Prep 15 mins
Cook 20 mins
When I began eating low-carb I fell in love with soufflés. This is a simplified souffle/casserole mash-up for nights when you want something old-school. This recipe has 1 tbsp. flour & whole milk. If you're super hard-core (or on induction) you could sustitute with 1/2 tsp. xanthan gum & heavy cream.
- 1 lb lean ground beef
- 1⁄2 cup onion, diced
- 1 garlic clove, diced
- 1 teaspoon kosher salt
- 1⁄2 teaspoon ground black pepper
- 1⁄2 cup whole milk
- 4 ounces cheddar cheese
- 2 ounces cream cheese
- 1 tablespoon all-purpose flour
- 1⁄2 teaspoon kosher salt
- 1⁄2 teaspoon ground mustard
- 3 large eggs, seperated
- Preheat oven to 400 degrees.
- In an oven-safe skillet (cast iron is great!) brown ground beef with the onion, garlic, 1 teaspoons Kosher salt & black pepper.

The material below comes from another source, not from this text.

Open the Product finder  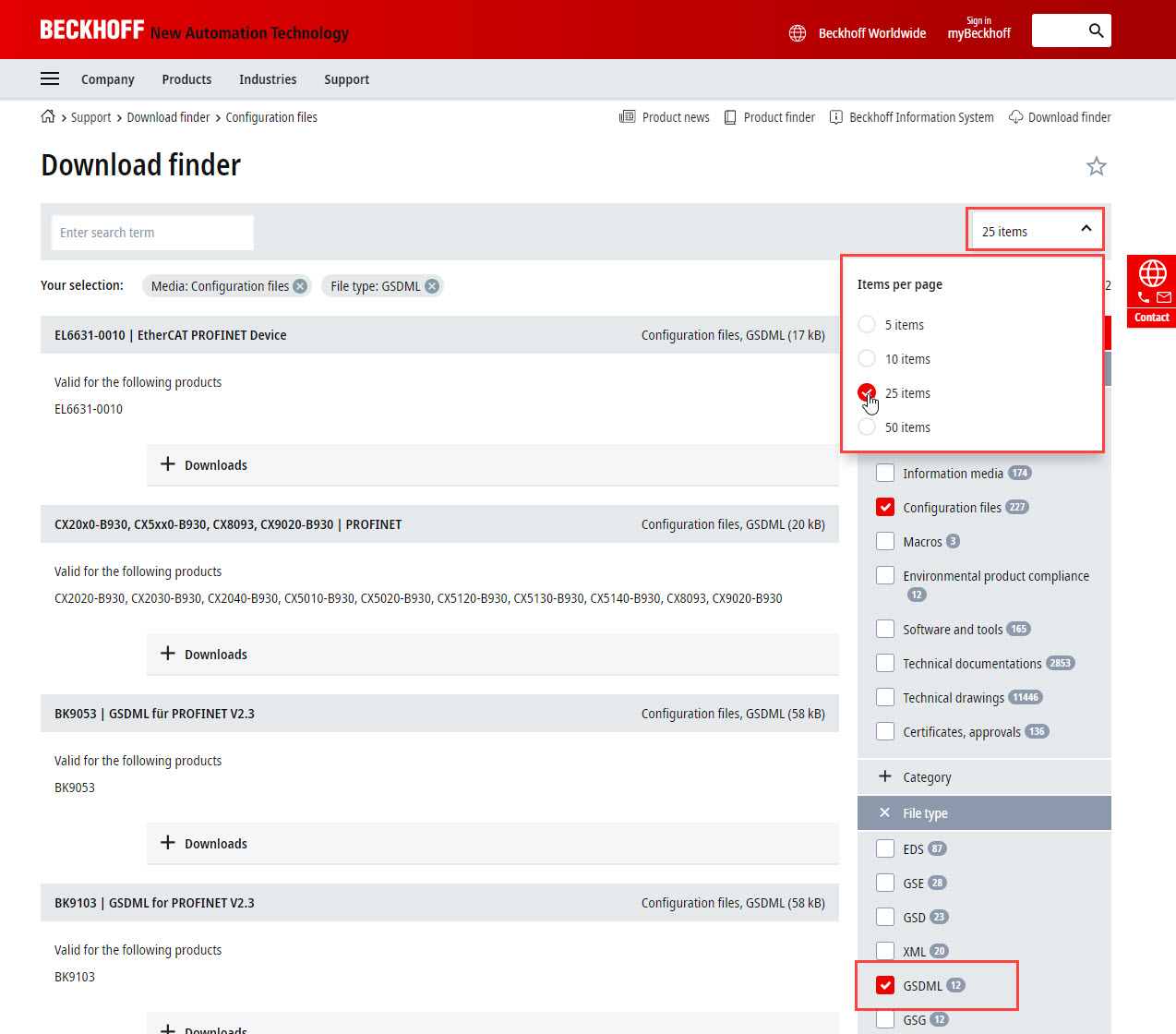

Set aside to cool while you prepare the egg/cheese mixture.
- In a medium glass bowl, heat milk for 45-60 seconds or until steaming. Add the cheddar cheese, cream cheese, 1/2 teaspoons Kosher salt & mustard. Stir with a whisk until the cheese is melted & fully incorporated.
- Seperate the three eggs, add the yolks to the cheese mixture & placing the whites in a seperated bowl.
- Add 1 tablespoons flour to the cheese mixture also, and whisk to combine the flour & yolks with the egg mixture until homogeneous.
- Whisk egg whites until stiff peaks form--I do this in my stand mixer. Fold egg whites into the cheese mixture.
- Pour half of the cheese mixture into the pan holding the ground beef mixture. Fold together. Top with the remaining cheese mixture.
- Bake at 400 degrees for about 20 minutes, or until golden brown & set. It will be a bit jiggly, but not runny. You can check with a knife.
- Allow to cool for ten minutes before cutting. :).